● **Objective**: Turn every line of the rows below into a JSON list of strings, with one string per line. Leave out blank lines.

● **Records**:

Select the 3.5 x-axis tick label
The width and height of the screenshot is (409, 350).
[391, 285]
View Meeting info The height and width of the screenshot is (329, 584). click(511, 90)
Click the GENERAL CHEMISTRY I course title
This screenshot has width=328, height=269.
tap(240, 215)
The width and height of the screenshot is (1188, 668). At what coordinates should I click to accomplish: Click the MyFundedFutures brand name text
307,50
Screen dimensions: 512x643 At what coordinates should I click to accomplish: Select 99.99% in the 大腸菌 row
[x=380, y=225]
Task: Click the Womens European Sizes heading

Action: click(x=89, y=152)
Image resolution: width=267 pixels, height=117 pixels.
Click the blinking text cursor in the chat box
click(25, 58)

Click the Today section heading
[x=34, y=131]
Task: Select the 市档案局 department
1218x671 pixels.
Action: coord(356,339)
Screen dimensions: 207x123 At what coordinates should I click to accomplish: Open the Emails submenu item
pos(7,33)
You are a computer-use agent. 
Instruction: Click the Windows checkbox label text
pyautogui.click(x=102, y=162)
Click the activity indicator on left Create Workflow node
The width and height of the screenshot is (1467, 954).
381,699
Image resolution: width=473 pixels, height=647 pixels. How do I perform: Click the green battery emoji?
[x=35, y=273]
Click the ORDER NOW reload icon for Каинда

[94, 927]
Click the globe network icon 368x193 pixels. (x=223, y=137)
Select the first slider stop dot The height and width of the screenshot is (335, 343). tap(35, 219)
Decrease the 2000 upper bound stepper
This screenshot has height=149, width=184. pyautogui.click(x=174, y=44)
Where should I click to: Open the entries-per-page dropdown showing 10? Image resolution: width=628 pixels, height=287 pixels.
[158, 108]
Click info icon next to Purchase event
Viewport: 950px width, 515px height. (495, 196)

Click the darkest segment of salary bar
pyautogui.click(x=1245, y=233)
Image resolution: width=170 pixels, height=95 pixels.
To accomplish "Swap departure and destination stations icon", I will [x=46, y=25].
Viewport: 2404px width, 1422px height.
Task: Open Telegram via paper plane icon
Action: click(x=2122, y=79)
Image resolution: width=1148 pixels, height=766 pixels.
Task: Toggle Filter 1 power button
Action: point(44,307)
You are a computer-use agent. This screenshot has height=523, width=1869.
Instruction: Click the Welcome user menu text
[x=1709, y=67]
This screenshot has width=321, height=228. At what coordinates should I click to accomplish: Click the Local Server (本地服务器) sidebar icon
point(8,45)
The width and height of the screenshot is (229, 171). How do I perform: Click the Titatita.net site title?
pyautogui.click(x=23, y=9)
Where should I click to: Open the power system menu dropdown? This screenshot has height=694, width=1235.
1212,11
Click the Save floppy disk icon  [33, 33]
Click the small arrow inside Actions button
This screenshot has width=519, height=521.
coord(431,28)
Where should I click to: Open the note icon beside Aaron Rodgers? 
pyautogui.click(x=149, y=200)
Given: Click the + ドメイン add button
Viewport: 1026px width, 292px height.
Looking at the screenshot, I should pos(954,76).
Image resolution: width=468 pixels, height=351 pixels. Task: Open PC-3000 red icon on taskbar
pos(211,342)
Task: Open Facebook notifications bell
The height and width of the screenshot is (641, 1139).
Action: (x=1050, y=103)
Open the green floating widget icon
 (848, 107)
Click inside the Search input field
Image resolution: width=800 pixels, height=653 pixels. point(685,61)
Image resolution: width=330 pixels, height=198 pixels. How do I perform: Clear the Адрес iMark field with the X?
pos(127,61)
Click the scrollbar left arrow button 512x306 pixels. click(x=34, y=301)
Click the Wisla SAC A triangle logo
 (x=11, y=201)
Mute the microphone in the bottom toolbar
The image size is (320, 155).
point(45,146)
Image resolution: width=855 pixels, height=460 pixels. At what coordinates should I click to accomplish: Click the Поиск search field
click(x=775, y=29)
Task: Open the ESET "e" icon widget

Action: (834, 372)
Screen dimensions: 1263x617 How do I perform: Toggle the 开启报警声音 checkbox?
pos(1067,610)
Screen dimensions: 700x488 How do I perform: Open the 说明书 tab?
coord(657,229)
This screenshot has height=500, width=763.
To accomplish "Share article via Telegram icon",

● **Task response**:
[
  "Select the 3.5 x-axis tick label",
  "The width and height of the screenshot is (409, 350).",
  "[391, 285]",
  "View Meeting info The height and width of the screenshot is (329, 584). click(511, 90)",
  "Click the GENERAL CHEMISTRY I course title",
  "This screenshot has width=328, height=269.",
  "tap(240, 215)",
  "The width and height of the screenshot is (1188, 668). At what coordinates should I click to accomplish: Click the MyFundedFutures brand name text",
  "307,50",
  "Screen dimensions: 512x643 At what coordinates should I click to accomplish: Select 99.99% in the 大腸菌 row",
  "[x=380, y=225]",
  "Task: Click the Womens European Sizes heading",
  "Action: click(x=89, y=152)",
  "Image resolution: width=267 pixels, height=117 pixels.",
  "Click the blinking text cursor in the chat box",
  "click(25, 58)",
  "Click the Today section heading",
  "[x=34, y=131]",
  "Task: Select the 市档案局 department",
  "1218x671 pixels.",
  "Action: coord(356,339)",
  "Screen dimensions: 207x123 At what coordinates should I click to accomplish: Open the Emails submenu item",
  "pos(7,33)",
  "You are a computer-use agent. ",
  "Instruction: Click the Windows checkbox label text",
  "pyautogui.click(x=102, y=162)",
  "Click the activity indicator on left Create Workflow node",
  "The width and height of the screenshot is (1467, 954).",
  "381,699",
  "Image resolution: width=473 pixels, height=647 pixels. How do I perform: Click the green battery emoji?",
  "[x=35, y=273]",
  "Click the ORDER NOW reload icon for Каинда",
  "[94, 927]",
  "Click the globe network icon 368x193 pixels. (x=223, y=137)",
  "Select the first slider stop dot The height and width of the screenshot is (335, 343). tap(35, 219)",
  "Decrease the 2000 upper bound stepper",
  "This screenshot has height=149, width=184. pyautogui.click(x=174, y=44)",
  "Where should I click to: Open the entries-per-page dropdown showing 10? Image resolution: width=628 pixels, height=287 pixels.",
  "[158, 108]",
  "Click info icon next to Purchase event",
  "Viewport: 950px width, 515px height. (495, 196)",
  "Click the darkest segment of salary bar",
  "pyautogui.click(x=1245, y=233)",
  "Image resolution: width=170 pixels, height=95 pixels.",
  "To accomplish \"Swap departure and destination stations icon\", I will [x=46, y=25].",
  "Viewport: 2404px width, 1422px height.",
  "Task: Open Telegram via paper plane icon",
  "Action: click(x=2122, y=79)",
  "Image resolution: width=1148 pixels, height=766 pixels.",
  "Task: Toggle Filter 1 power button",
  "Action: point(44,307)",
  "You are a computer-use agent. This screenshot has height=523, width=1869.",
  "Instruction: Click the Welcome user menu text",
  "[x=1709, y=67]",
  "This screenshot has width=321, height=228. At what coordinates should I click to accomplish: Click the Local Server (本地服务器) sidebar icon",
  "point(8,45)",
  "The width and height of the screenshot is (229, 171). How do I perform: Click the Titatita.net site title?",
  "pyautogui.click(x=23, y=9)",
  "Where should I click to: Open the power system menu dropdown? This screenshot has height=694, width=1235.",
  "1212,11",
  "Click the Save floppy disk icon  [33, 33]",
  "Click the small arrow inside Actions button",
  "This screenshot has width=519, height=521.",
  "coord(431,28)",
  "Where should I click to: Open the note icon beside Aaron Rodgers? ",
  "pyautogui.click(x=149, y=200)",
  "Given: Click the + ドメイン add button",
  "Viewport: 1026px width, 292px height.",
  "Looking at the screenshot, I should pos(954,76).",
  "Image resolution: width=468 pixels, height=351 pixels. Task: Open PC-3000 red icon on taskbar",
  "pos(211,342)",
  "Task: Open Facebook notifications bell",
  "The height and width of the screenshot is (641, 1139).",
  "Action: (x=1050, y=103)",
  "Open the green floating widget icon",
  " (848, 107)",
  "Click inside the Search input field",
  "Image resolution: width=800 pixels, height=653 pixels. point(685,61)",
  "Image resolution: width=330 pixels, height=198 pixels. How do I perform: Clear the Адрес iMark field with the X?",
  "pos(127,61)",
  "Click the scrollbar left arrow button 512x306 pixels. click(x=34, y=301)",
  "Click the Wisla SAC A triangle logo",
  " (x=11, y=201)",
  "Mute the microphone in the bottom toolbar",
  "The image size is (320, 155).",
  "point(45,146)",
  "Image resolution: width=855 pixels, height=460 pixels. At what coordinates should I click to accomplish: Click the Поиск search field",
  "click(x=775, y=29)",
  "Task: Open the ESET \"e\" icon widget",
  "Action: (834, 372)",
  "Screen dimensions: 1263x617 How do I perform: Toggle the 开启报警声音 checkbox?",
  "pos(1067,610)",
  "Screen dimensions: 700x488 How do I perform: Open the 说明书 tab?",
  "coord(657,229)",
  "This screenshot has height=500, width=763.",
  "To accomplish \"Share article via Telegram icon\","
]